> _WHAT YOU NEED TO DO_
Exactly as they appear below, repeat the lines from the one with "Given: Open Tesla" through the one with "Click the Collapse menu icon", and no others.

##### DATA EXTRACTS

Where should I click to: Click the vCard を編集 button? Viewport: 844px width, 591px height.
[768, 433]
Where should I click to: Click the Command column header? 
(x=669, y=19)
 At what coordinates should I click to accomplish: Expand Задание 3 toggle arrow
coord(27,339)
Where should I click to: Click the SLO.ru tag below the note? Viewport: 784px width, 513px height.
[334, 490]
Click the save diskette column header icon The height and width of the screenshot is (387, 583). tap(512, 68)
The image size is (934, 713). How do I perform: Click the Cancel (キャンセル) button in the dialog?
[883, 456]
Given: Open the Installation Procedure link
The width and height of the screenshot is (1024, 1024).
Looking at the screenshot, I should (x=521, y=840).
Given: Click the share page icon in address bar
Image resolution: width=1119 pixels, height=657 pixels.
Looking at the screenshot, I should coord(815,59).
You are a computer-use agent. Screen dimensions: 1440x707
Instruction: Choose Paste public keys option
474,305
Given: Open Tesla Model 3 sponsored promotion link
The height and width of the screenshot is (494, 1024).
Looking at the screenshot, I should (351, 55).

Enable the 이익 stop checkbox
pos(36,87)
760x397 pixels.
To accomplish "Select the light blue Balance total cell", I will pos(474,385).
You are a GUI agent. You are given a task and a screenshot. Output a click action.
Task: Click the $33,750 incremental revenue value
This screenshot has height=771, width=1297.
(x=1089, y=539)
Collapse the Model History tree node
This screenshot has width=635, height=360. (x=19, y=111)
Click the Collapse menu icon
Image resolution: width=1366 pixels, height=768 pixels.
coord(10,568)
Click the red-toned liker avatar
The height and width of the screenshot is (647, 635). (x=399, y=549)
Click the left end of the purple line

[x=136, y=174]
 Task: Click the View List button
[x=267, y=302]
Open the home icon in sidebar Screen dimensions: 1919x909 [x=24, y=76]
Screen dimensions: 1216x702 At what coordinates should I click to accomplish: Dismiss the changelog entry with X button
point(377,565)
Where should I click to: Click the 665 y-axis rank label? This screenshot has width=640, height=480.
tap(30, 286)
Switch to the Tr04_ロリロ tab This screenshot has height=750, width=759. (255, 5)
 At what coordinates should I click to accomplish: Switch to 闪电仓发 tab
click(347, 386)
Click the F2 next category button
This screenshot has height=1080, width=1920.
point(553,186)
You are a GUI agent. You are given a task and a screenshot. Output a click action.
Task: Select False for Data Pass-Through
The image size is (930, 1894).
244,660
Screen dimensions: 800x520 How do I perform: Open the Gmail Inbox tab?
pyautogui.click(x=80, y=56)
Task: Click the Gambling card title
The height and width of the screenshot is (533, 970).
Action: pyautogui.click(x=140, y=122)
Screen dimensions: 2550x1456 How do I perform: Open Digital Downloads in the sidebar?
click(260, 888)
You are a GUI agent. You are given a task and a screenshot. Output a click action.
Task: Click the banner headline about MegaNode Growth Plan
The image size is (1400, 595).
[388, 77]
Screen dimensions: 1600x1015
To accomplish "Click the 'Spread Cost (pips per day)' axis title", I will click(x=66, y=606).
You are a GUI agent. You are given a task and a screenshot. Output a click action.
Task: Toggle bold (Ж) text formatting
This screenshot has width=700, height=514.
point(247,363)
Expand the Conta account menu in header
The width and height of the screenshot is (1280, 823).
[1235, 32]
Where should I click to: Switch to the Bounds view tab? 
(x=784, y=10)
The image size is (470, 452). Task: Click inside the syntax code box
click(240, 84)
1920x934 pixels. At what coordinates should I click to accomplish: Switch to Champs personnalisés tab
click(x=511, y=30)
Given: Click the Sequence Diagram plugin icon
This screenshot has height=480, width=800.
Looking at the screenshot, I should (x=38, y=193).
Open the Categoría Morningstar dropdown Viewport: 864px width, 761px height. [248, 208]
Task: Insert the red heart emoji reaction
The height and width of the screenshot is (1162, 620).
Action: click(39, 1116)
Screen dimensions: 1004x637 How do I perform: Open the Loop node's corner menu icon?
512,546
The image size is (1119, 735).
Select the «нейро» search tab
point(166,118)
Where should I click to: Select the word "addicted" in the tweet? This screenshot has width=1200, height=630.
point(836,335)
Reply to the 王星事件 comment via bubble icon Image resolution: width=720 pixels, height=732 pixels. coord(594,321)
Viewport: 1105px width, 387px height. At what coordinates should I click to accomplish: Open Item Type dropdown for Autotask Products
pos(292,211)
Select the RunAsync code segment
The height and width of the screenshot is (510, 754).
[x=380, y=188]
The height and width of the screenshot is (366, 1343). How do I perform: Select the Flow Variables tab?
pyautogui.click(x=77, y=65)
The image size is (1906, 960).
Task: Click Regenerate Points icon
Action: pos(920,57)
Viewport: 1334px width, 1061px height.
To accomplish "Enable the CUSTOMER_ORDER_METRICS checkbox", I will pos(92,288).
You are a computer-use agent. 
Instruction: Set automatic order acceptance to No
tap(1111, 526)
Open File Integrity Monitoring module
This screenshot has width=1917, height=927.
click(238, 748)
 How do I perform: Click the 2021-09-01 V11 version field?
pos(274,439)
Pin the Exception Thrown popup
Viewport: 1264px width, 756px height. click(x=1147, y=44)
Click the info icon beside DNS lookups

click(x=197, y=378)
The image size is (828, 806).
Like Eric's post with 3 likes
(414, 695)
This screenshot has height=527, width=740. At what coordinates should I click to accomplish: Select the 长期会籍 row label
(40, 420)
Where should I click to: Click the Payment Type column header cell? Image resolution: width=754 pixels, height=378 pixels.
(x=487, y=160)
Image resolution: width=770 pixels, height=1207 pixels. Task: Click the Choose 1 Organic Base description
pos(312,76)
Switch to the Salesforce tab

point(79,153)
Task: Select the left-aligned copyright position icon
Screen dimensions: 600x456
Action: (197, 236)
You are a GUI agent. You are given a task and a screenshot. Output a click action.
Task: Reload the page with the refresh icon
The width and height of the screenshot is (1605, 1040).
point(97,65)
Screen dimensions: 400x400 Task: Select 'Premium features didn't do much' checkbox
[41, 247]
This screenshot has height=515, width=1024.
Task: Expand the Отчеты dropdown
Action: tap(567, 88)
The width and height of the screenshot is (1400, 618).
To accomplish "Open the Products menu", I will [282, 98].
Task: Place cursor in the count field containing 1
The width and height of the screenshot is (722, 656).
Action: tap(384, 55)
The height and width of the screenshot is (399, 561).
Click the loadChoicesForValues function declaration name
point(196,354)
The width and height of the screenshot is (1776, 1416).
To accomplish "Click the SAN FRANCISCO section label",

##########

> _ANSWER SPACE_
Given: Open Tesla Model 3 sponsored promotion link
The height and width of the screenshot is (494, 1024).
Looking at the screenshot, I should (351, 55).

Enable the 이익 stop checkbox
pos(36,87)
760x397 pixels.
To accomplish "Select the light blue Balance total cell", I will pos(474,385).
You are a GUI agent. You are given a task and a screenshot. Output a click action.
Task: Click the $33,750 incremental revenue value
This screenshot has height=771, width=1297.
(x=1089, y=539)
Collapse the Model History tree node
This screenshot has width=635, height=360. (x=19, y=111)
Click the Collapse menu icon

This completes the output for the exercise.